We've talked about this in comments, but now it's time for the discussion to have a post of its own. Why? Because the offseason is really, really long, and not every post can be Hall of Fame material, that's why.
"We think Raburn will step up," Dombrowski said. "So we're only talking about one other spot in the lineup — because as you look at the infield being settled, catching being settled, DH being settled, now you're talking about the outfield.
Left field has been an issue for the Tigers for years. Walking our way backwards to 2005, we've seen Raburn there, but also Brennan Boesch--both the hot and the cold versions--Carlos Guillen, Johnny Damon, Don Kelly, Josh Anderson, Jacque Jones, Marcus Thames, Craig Monroe, Rondell White and more. So it's been kind of a mix of batters who can't field, fielders who can't bat and some guys who couldn't do either.

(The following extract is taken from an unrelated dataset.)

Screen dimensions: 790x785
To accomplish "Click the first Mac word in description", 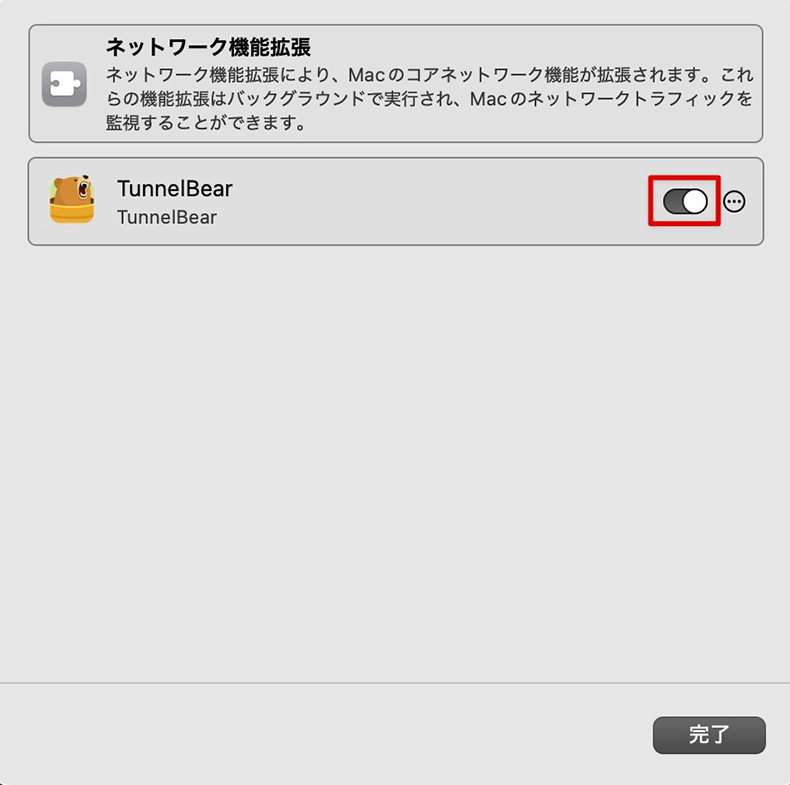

So can Raburn finally shore up the position? There's two main issues at work.
The first, can Raburn be trusted to bat well for an entire season? We don't know. He's started off pretty cold a few seasons recently. However, he seems to struggle when not given regular playing time. He hits pretty well when he plays regularly. And both of the past two seasons he's put up an OPS of .800 or better in limited action. A nice fanshot by Rob this season looked further at the issue. He found his stats on August 12, and Raburn kept raking for the next six weeks. Mr. August? Maybe. But what Raburn will need to show is that he can be Mr. April and Mr. May too. He doesn't have to put up at .300 average and .500 slugging during those months, but he can't start off colder than Lake Superior in April either.
I think he's as good as any player to take a chance on. Three of his four seasons in the MLB he had an OPS of .800 or better. The OPS for his minor league career is .855, and he had 15 or more home runs in each of the years he spent an entire season in the minors. He can hit. If not now, then never.
The second issue, can Raburn play capable in the field? I know a lot of people want to answer "no" to that. They know what their eyes showed them. But I have to caution when assessing defense you need to use both your eye and some statistics. Clearly, Raburn was not completely comfortable in left field last year. He made some adventurous catches and the occasional bad throw. But he made catches, and he made throws. In left field, his UZR has been consistently average or slightly better the past few years. The sample size is obviously limited, but we're talking about a trend that has spanned years so I'm apt to believe it. Besides, left field is not exactly known for being the place you stash your best outfielder. So in comparison, Raburn isn't that bad.
So me, I'm comfortable with Raburn starting in left field. A year ago, I would have told you I wasn't. But he's won me over with his play. He should be trusted with the position.
Now if we could just deal with that right field business ...
What say you?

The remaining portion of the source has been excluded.